WHAT TO PRODUCE. Copy the listing below verbatim, beginning at the line that contains "Image resolution: width=1401" and stopping after the line that contains "center [320, 70].".

*** RECORDS FOR THE TASK ***

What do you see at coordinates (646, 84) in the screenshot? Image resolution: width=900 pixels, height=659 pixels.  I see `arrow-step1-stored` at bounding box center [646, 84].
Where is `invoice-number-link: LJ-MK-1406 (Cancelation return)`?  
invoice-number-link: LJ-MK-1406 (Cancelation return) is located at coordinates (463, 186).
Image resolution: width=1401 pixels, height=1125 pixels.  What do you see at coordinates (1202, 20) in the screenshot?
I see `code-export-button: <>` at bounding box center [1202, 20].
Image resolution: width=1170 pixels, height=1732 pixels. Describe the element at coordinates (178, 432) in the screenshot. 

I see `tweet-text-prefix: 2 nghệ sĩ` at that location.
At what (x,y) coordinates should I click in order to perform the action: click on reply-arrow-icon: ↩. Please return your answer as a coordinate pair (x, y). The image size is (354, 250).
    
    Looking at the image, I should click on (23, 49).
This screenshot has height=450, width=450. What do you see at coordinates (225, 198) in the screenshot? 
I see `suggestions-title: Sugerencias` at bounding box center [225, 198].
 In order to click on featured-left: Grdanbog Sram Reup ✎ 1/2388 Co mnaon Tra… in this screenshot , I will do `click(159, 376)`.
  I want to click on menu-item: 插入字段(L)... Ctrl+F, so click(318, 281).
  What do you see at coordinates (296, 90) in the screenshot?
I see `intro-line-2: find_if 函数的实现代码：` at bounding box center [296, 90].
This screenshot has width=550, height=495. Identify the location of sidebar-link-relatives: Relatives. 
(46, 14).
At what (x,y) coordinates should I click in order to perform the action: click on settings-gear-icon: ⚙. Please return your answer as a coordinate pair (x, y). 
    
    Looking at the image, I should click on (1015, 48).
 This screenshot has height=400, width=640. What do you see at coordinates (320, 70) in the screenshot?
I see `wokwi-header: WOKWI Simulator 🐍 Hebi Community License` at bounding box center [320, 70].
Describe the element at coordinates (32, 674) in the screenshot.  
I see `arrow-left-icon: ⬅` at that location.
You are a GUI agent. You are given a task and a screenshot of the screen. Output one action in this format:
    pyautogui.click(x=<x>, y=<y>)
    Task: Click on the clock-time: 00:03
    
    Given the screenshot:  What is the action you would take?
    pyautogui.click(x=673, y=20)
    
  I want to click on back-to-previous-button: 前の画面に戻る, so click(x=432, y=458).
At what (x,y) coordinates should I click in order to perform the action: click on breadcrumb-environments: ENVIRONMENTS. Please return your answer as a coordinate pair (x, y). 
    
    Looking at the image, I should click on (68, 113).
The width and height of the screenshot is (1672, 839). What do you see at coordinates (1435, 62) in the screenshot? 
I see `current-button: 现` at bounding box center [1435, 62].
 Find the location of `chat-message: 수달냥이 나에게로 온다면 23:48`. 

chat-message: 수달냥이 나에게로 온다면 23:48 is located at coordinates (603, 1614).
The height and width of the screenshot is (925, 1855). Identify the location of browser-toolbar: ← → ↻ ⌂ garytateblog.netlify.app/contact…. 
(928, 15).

*** End of RECORDS FOR THE TASK ***

TASK RESULT.
Image resolution: width=1401 pixels, height=1125 pixels.  What do you see at coordinates (1202, 20) in the screenshot?
I see `code-export-button: <>` at bounding box center [1202, 20].
Image resolution: width=1170 pixels, height=1732 pixels. Describe the element at coordinates (178, 432) in the screenshot. 

I see `tweet-text-prefix: 2 nghệ sĩ` at that location.
At what (x,y) coordinates should I click in order to perform the action: click on reply-arrow-icon: ↩. Please return your answer as a coordinate pair (x, y). The image size is (354, 250).
    
    Looking at the image, I should click on (23, 49).
This screenshot has height=450, width=450. What do you see at coordinates (225, 198) in the screenshot? 
I see `suggestions-title: Sugerencias` at bounding box center [225, 198].
 In order to click on featured-left: Grdanbog Sram Reup ✎ 1/2388 Co mnaon Tra… in this screenshot , I will do `click(159, 376)`.
  I want to click on menu-item: 插入字段(L)... Ctrl+F, so click(318, 281).
  What do you see at coordinates (296, 90) in the screenshot?
I see `intro-line-2: find_if 函数的实现代码：` at bounding box center [296, 90].
This screenshot has width=550, height=495. Identify the location of sidebar-link-relatives: Relatives. 
(46, 14).
At what (x,y) coordinates should I click in order to perform the action: click on settings-gear-icon: ⚙. Please return your answer as a coordinate pair (x, y). 
    
    Looking at the image, I should click on (1015, 48).
 This screenshot has height=400, width=640. What do you see at coordinates (320, 70) in the screenshot?
I see `wokwi-header: WOKWI Simulator 🐍 Hebi Community License` at bounding box center [320, 70].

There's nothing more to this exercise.